— Start of Passage to read —
Awesome job !!! Ive got the same skiff and it's gonna look similar when I'm done !   I like the way you used part of that center seat for the center box !   


What size motor and how much does it way ?   How fast ? I gotta know .. I'm in the process of choosing an outboard for my johnson skiff . 

Thanks for the post !


----------



## jpeterson (Apr 17, 2011)

You're a good man gatorgeist, I couldn't figure that out. It's a 4 stroke mercury 20hp not sure on weight but two men can lift with ease. If I had to guess just the boat prolly 200-250. According to gps we were moving 27-29 wot with two 200+lbs guys and full gear with full tank of gas. It surprised the heck out of me to be honest. It jumps up on plane super fast and doesn't take much at all to pole. You're gonna love it man, there fun little boats


----------



## jonathanglasser71 (Apr 22, 2012)

That is a great looking skiff . Nice job on the mods !


----------



## iMacattack (Dec 11, 2006)

Nice work! [smiley=1-thumbsup1.gif]


----------



## alain_vallejo (Jun 24, 2010)

Thank you for sharing, great work!


----------



## Creek Runner (Sep 1, 2011)

Very Nice job  [smiley=1-thumbsup3.gif], and I know that ramp that's my stomping grounds!


----------



## Dadvocate (Jun 26, 2011)

Have a little different model. Nice job on your mods. What thickness plywood did you use on deck and gunnels?


----------



## Flyline (Mar 3, 2008)

I'll be damn! That's nice lookin skiff! Reminds me of my old Johnsen!


----------



## jpeterson (Apr 17, 2011)

Whitesnooky that is your old skiff


----------



## Dadvocate (Jun 26, 2011)

Once again nice job. If you wouldn't mind sharing what thickness plywood did you use on front and rear decks?


----------



## jpeterson (Apr 17, 2011)

Sorry bout that L in L. I wanted to save weight as much as possible so I used 1/2" and just braced it good. It worked out great and there is no movement or flex in it at all


----------



## Dadvocate (Jun 26, 2011)

I was hoping 1/2" that is what I planned to use.


----------



## Izzy11 (Dec 23, 2011)

I wanted to just ask a couple questions.....

1. Where is your battery located ?

2. How much water does it draft at idle and underway ? 

3. Did you put a false floor in ?
— End of Passage to read —
Exercise task: Resume the skiff forum thread above, carrying it on past its final post.
— Start of Entries supplied —
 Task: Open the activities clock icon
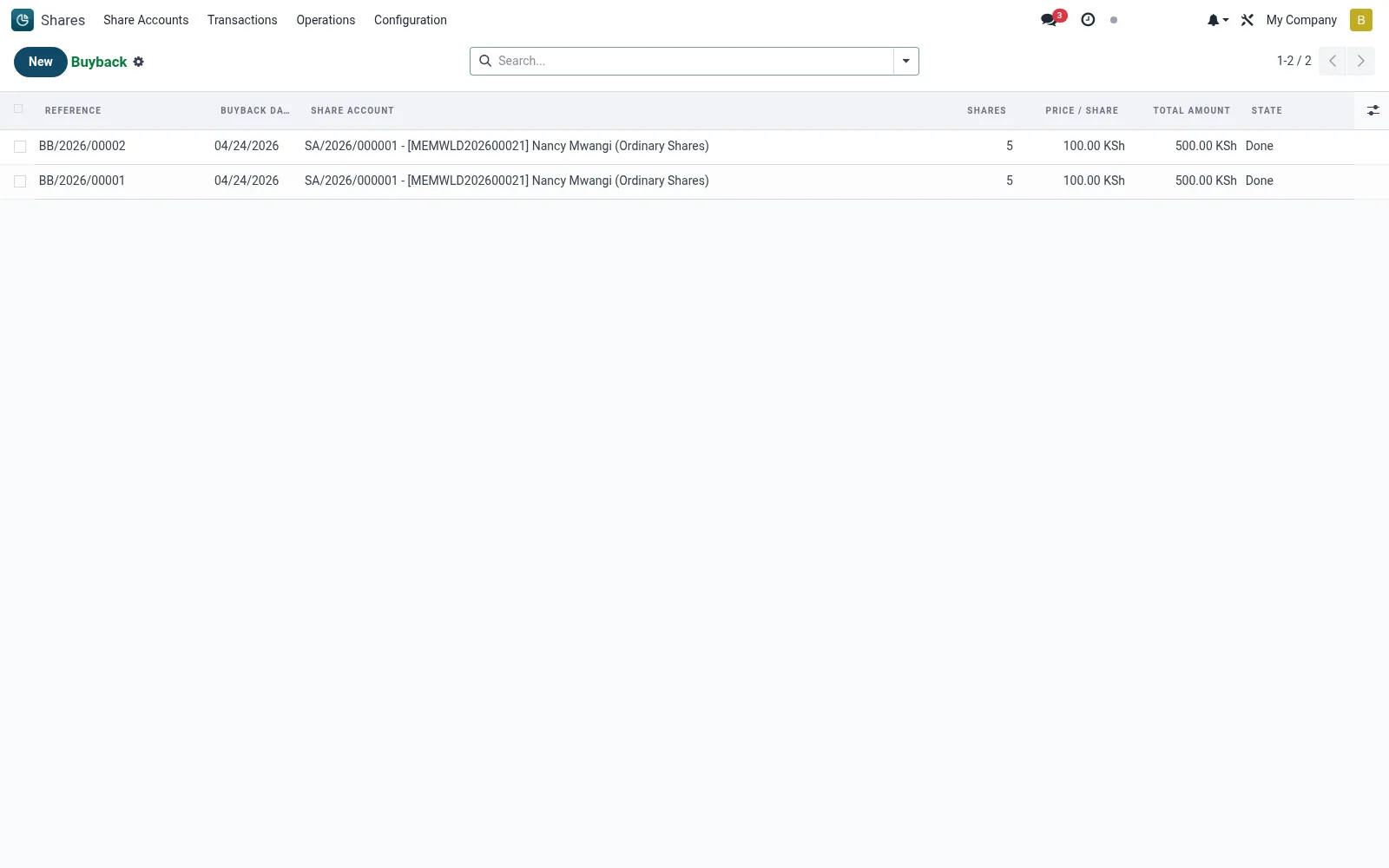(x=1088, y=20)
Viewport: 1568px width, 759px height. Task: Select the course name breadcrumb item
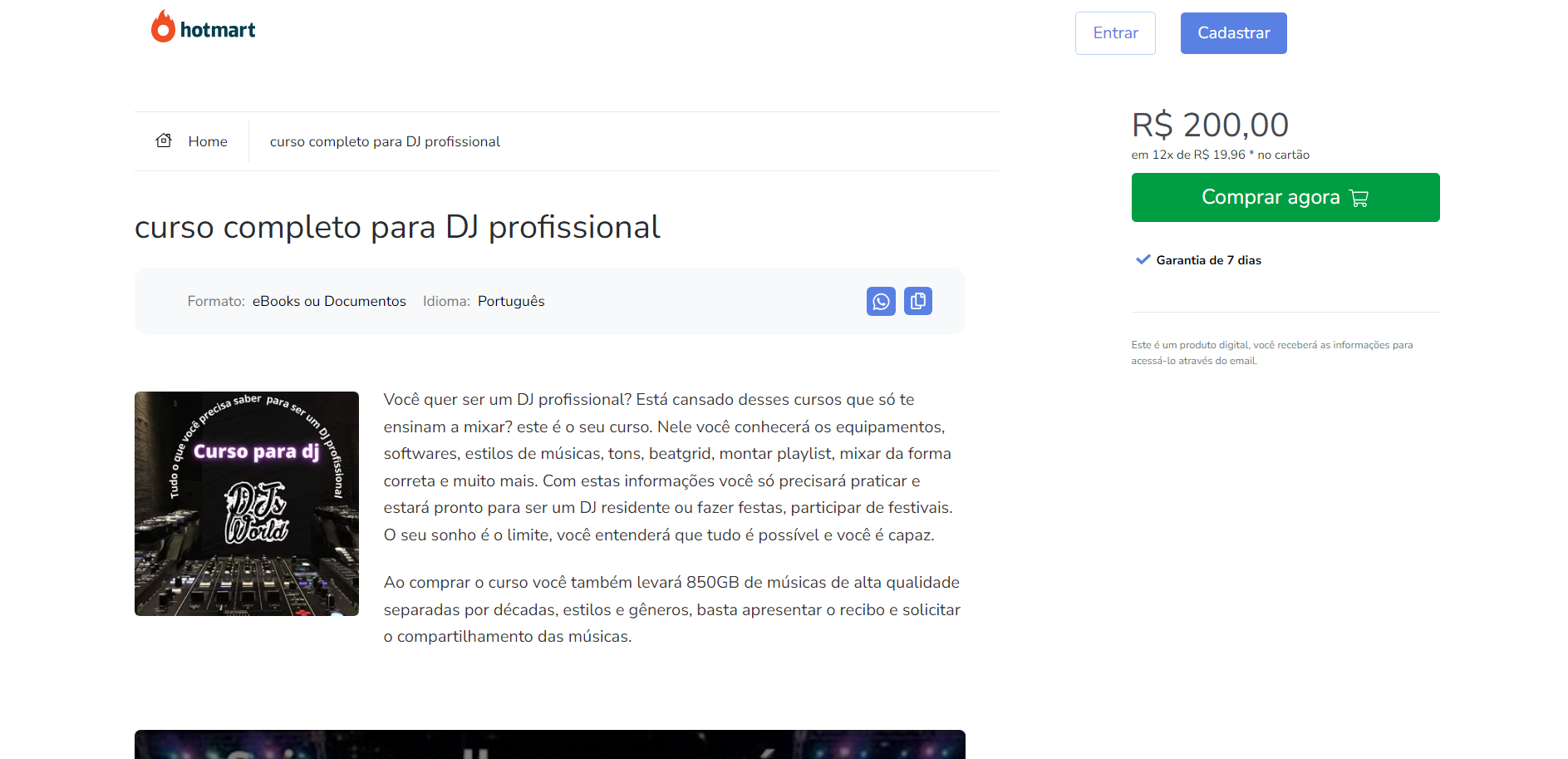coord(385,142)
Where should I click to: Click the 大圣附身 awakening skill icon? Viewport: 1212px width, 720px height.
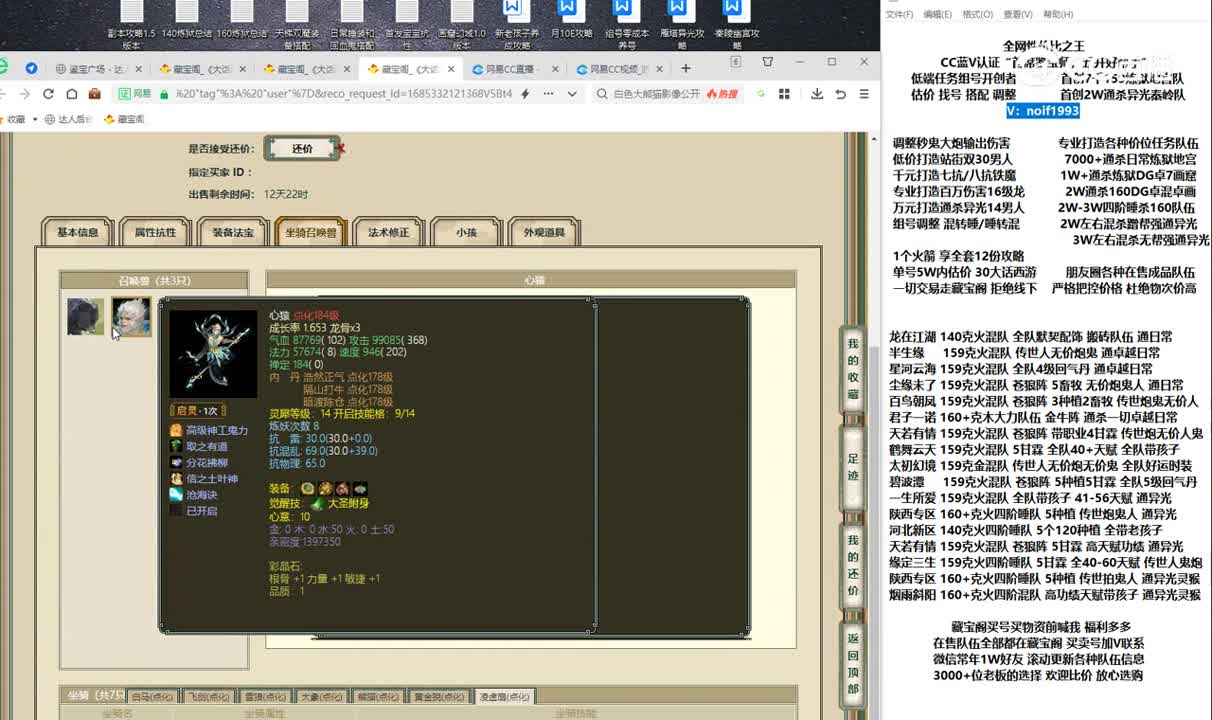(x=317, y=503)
— End of Entries supplied —
— Start of Entries supplied —
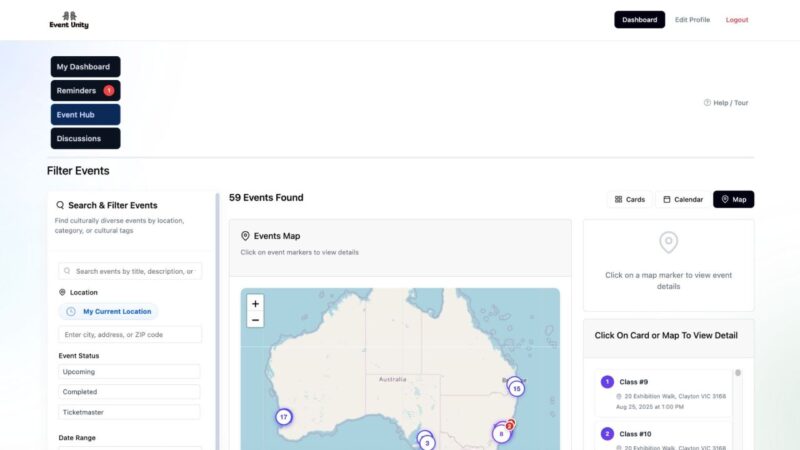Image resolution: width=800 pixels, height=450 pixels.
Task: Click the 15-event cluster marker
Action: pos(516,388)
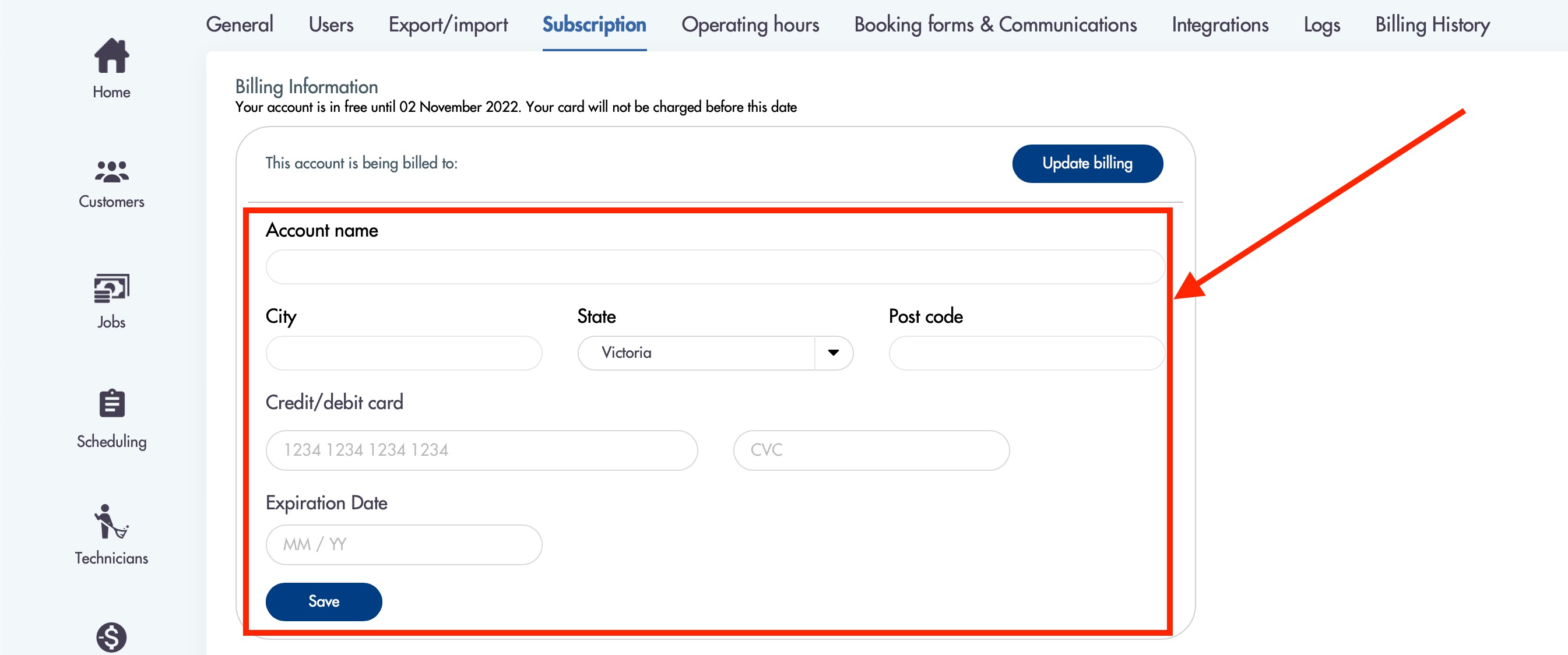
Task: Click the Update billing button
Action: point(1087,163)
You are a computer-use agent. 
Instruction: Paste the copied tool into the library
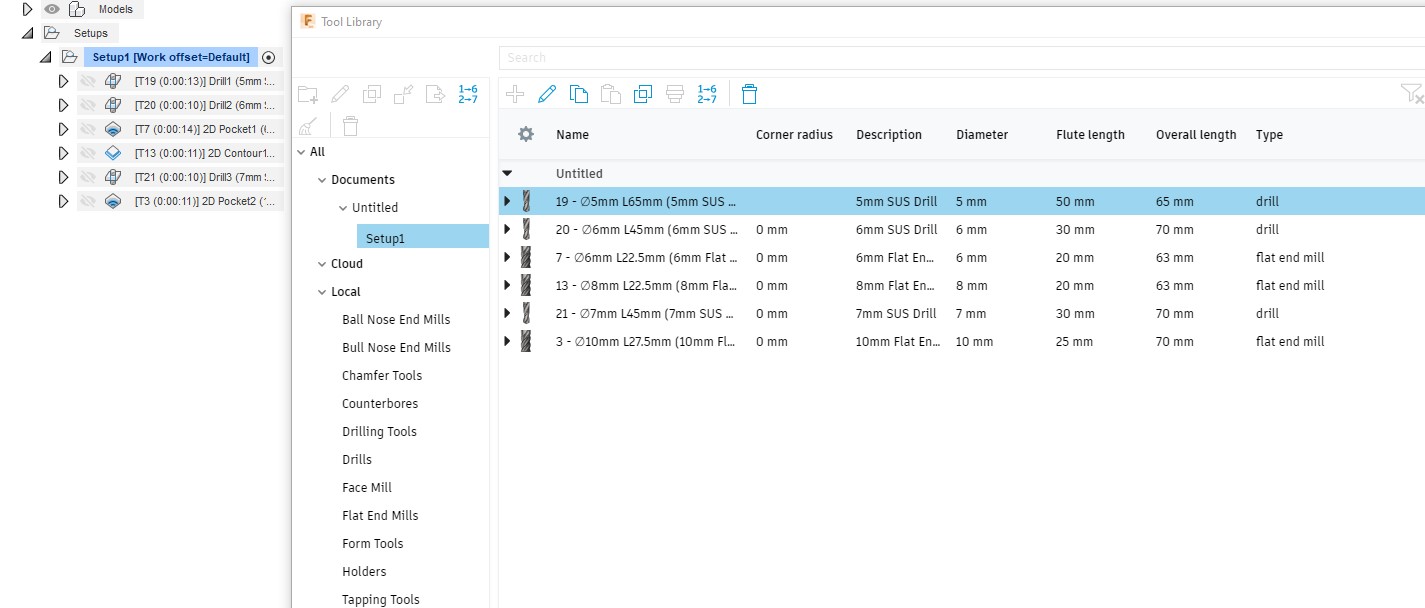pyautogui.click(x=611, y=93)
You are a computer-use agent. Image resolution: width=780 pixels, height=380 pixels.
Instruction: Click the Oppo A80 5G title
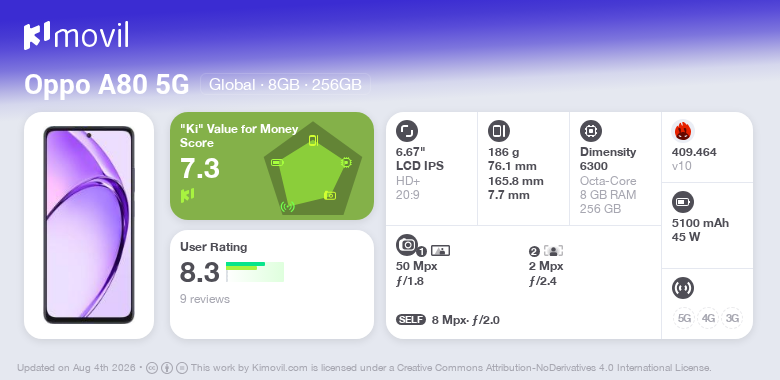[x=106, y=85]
— End of Entries supplied —
Task response:
Thanks


----------



## jpeterson (Apr 17, 2011)

gatorgeist i havent put the battery in place yet or wired up my switches. my original plan was for the battery to be inside the hatch in the back of the boat, but these boats seem to squat pretty bad so Im going to put it up front to help balance the load out. I would definetly take your boat out first before you make any permenant decisions. as far as a false floor, i was going to but didnt end up doing it just to spare the extra weight but after taking it out in a good chop, i'm thinking about rigging up something just to stiffin up the hull. you can feel it flexing, not horrible but it is noticeable. As far as draft goes, I wish i could give you some solid numbers but I havent ever took a tape to it or anything but it is definetly shallow. my best guess would be around 6 inchs at most. I have a jack plate on so it helps get me shallower running also


----------



## Sheremeta (Nov 29, 2010)

Nice work.


----------



## Izzy11 (Dec 23, 2011)

I realized you commented on my build before ...... 

I'm getting close to being done so I'm just ironing out some details. 

So what I got so far is... Open front under deck (just like yours).., Dry storage under where I sit, the stern looks just like yours but I'm wondering .... Do you think I shuld raise the transom? I think you could still use a short shaft with a jack plate. I also added a false floor.... Everything on my boat is nidacore so I'm hoping it's lite. 
I'm thinking of putting the battery forward and gas in back ? 

Thanks for the help ... I haven even had the hull in the water so your advise is important as your the only person I know of that has the exact same hull.


----------



## jpeterson (Apr 17, 2011)

gatorgeist check your messages, sent you a pm


----------



## mhinkle90 (Feb 24, 2011)

> I realized you commented on my build before  ......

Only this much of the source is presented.